The fire that destroyed the venue in January has left the country’s vibrant and growing jazz scene in disarray.
“I still do not believe it,” says musician Misale Legesse, who was a regular performer at the wood-panelled club, inside the Taitu Hotel.
The century-old hotel, one of the most historic buildings in the city, gained fame as the setting for Scoop, Evelyn Waugh's 1938 satirical novel about foreign correspondents.
But the hotel’s Jazzamba bar brought prestige of another sort as it fostered a resurgence of the Horn of Africa’s unique jazz style – a genre created in the 1960s by music legend Mulatu Astatké, who fused jazz with traditional Ethiopian music.
“For me, it was not just a club, it was my school, where I learnt everything and played with the greatest,” Legesse says.
Three nights a week, the young musician would play with the big names of Ethio-jazz, such as Alemayehu Eshete or Bahta Gebrehiwot.
Jazzamba only opened four years ago but swiftly became the capital’s landmark jazz club, run and managed by the musicians themselves.
“Musicians from all walks of life came to play with each other – we had up to 300 or 400 people huddled in the room, and that really helped create a movement,” said Henok Temesgen, a bassist and one of the founders of the club.
Jazzamba also played a key role in the international rediscovery of the Ethio-jazz genre, forgotten by many during the hardline communist regime of Mengistu Haile Mariam, whose 17-year reign of terror ended when he was ousted in 1991.
During his rule – including the “Red Terror” purges in which tens of thousands were executed – musicians suffered years of suppression under military rule and Ethiopia’s music scene all but died.
The clubs closed and many musicians fled into exile. “Apart from songs in praise of the regime and some nightclubs, there was nothing going on,” said Temesgen.
It was not until the late 1990s that the Ethiopian jazz scene started to recover. “People no longer had the habit of listening to instrumental music,” Temesgen says. “It was necessary to have a live singer.

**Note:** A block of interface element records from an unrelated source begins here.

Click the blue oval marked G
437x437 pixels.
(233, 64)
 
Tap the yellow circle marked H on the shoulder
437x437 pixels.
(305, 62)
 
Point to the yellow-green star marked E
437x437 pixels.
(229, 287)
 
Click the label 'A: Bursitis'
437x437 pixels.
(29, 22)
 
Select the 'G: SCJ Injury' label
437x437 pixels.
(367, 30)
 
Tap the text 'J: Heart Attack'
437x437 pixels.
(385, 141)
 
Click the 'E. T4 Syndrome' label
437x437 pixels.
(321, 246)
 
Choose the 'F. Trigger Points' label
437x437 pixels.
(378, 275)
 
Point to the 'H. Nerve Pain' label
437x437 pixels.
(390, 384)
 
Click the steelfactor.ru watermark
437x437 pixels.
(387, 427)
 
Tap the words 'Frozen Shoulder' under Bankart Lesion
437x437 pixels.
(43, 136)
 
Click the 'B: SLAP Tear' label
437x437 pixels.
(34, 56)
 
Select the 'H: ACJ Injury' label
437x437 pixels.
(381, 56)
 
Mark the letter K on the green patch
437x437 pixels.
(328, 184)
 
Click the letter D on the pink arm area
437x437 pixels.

Today, thanks to radio stations and clubs such as Jazzamba, the public is much more open to improvisation and experimental music.”
Jazzamba was the first club in Addis Ababa to offer concerts every night and to promote jazz as more than background music. Since it opened, interest in Ethio-jazz – with its distinctly non-Western scale – has grown.
“The Ethiopian music scene is very dynamic,” says Girum Mezmur, co-founder of Jazzamba. “The local public is interested more in Ethio-jazz and traditional music, and more and more people came to the concerts.”
Then the accident happened – a blaze ruled to have been accidental due to “electrical overload” and confined mainly to the jazz club.
While the fire came as a shock, Ethiopia’s jazz musicians are resilient, having weathered even worse adversity in the past, and show no sign of slowing down now. Since the fire, musicians have taken refuge at Mama’s Kitchen, a new restaurant that stages several concerts each week and aims to become a hub for the Addis music scene.
The Coffee House, one of Addis Ababa’s earliest jazz clubs, has also recently reopened after being closed for years.
Convinced that Ethio-jazz has a bright future, Mezmur and Legesse founded a music school near the capital three years ago, so far teaching about 70 students.
Income from Jazzamba paid for the school. With the venue gone, Ethiopian wine producer Awash has stepped in to fund the school for a year.
“We lost an iconic club in a place full of history, it’s true, but the music scene in Addis is not limited to Jazzamba,” Mezmur says. “I am very optimistic about the development of Ethiopian music.”